Extrême pauvreté, chômage et changement des normes sociales, voilà des phénomènes, aggravés par la pandémie de la covid-19, et dont les trafiquants d’êtres humains ont su exploiter ces dernières années. Dans son nouveau rapport mondial 2020 sur la traite des personnes, l’Office des Nations unies contre les drogues et le crime (ONUDC) déplore cette augmentation de la traite des personnes au cours des 15 dernières années.
« Près de 50 000 victimes de la traite »
Selon Angela Me, chef du Service de la recherche et de l’analyse des tendances à l’ONUDC, « la traite des personnes est beaucoup plus proche de la vie de chacun et nous ne savons peut-être pas que nous utilisons des services d’exploitation ».
Si au cours de la période en revue, le nombre de femmes victimes de cette pratique a chuté de plus de 70 % à moins de 50 % en 2018, il est à noter qu’une augmentation de près de 10 à 20 % a été enregistrée du côté des hommes. En 2018, « près de 50 000 victimes de la traite des êtres humains ont été détectées et signalées par 148 pays ».
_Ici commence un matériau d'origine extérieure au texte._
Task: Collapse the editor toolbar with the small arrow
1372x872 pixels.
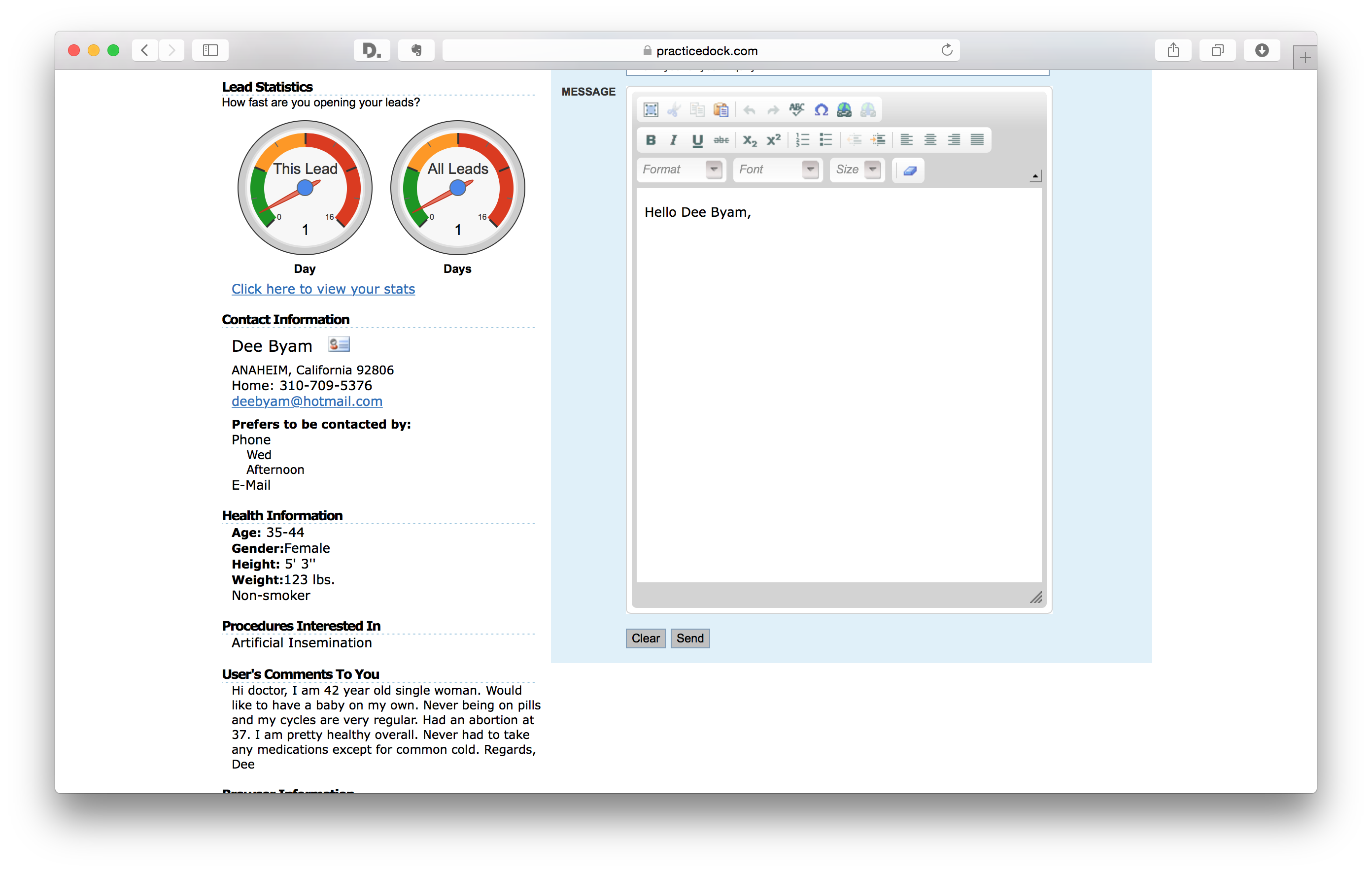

Les enfants, notamment les filles, restent les plus grosses victimes de cette pratique dans le monde. Ils sont utilisés pour des travaux forcés ou pour des fins d’exploitation sexuelle. « La part des enfants parmi les victimes de la traite détectées a triplé tandis que la part des garçons a été multipliée par cinq au cours des 15 dernières années », explique l’ONUDC dans un communiqué du 2 février 2021.
Ce nouveau rapport explique que 50 % des victimes de la traite détectées ont été soumises à des exploitations sexuelles, 38 % à des travaux forcés, 6 % à des activités criminelles forcées, tandis que 1 % ont été contraintes à la mendicité et d’autres à des mariages forcés, des prélèvements d’organes, etc.
Comprendre cette hausse du trafic
Cette augmentation du trafic des enfants peut s’expliquer, selon Mme Me par « les pratiques culturelles largement acceptées dans certains pays, par exemple, éloigner les enfants de la famille, même lorsqu’ils sont relativement jeunes, pour être pris en charge par des parents en ville ou par des amis connus ». Des situations qui exposent le plus souvent les enfants, « car les membres de la famille peuvent se révéler des trafiquants ». Dans les pays à faibles revenus, c’est surtout le chômage et l’extrême pauvreté qui expliquent surtout le travail forcé des enfants, voire l’exploitation sexuelle des filles.
Ghada Waly, directrice exécutive de l’ONUDC, a rappelé au cours de l’événement de lancement de la publication de ce rapport que « la Banque mondiale estime que jusqu’à 164 millions de personnes ont été poussés dans l’extrême pauvreté en 2020, les femmes perdant leur emploi plus rapidement que les hommes pendant la pandémie ».
Le réseau des trafiquants
En plus de tous ces aspects, l’utilisation de l’internet peut expliquer cette hausse de la traite des personnes. « Alors que la pandémie COVID-19 continue de pousser le monde vers une transformation numérique, les trafiquants ont adapté leurs stratégies de “chasse” prédatrice », précise l’ONUDC. À travers les réseaux sociaux et les sites de recrutement, les criminels peuvent facilement atteindre leurs cibles, explique-t-on.
Près de 64 et 62 % des personnes poursuivies et condamnées pour cette pratique sont des hommes. Ils peuvent être membres de « groupes criminels organisés, qui trafiquent la grande majorité des victimes, vers des individus agissant seuls ou en petits groupes sur une base opportuniste ». Les victimes qui constituent leurs marchandises sont livrées pour des dizaines de dollars américains à des dizaines de milliers, explique ce rapport.
Promouvoir une approche à plusieurs volets
Face à cette situation, Angela Me invite à un changement de considération sur cette pratique. Elle souligne la nécessité de la considérer comme un crime qui nécessite non seulement une réponse du système de justice pénale, mais aussi la fourniture de services sociaux, le renforcement du système éducatif et la diffusion de bonnes informations par le biais de campagnes de sensibilisation. « Seule une approche à plusieurs volets peut protéger les victimes potentielles et garantir le droit de chacun de vivre à l’abri de toutes les formes de traite des personnes », explique l’ONUDC dans un communiqué du 3 février 2021.
Ce rapport est le cinquième du genre mandaté par l’Assemblée générale de l’ONU dans le cadre de son Plan d’action mondiale 2010 pour lutter contre la traite des personnes. Ce rapport couvre 148 pays et « donne un aperçu des tendances et des flux de la traite des personnes aux niveaux mondial, régional et national, sur la base principalement des cas de traite détectés entre 2016 et 2019 ». Ce genre de rapport est produit par l’ONUDC tous les deux ans.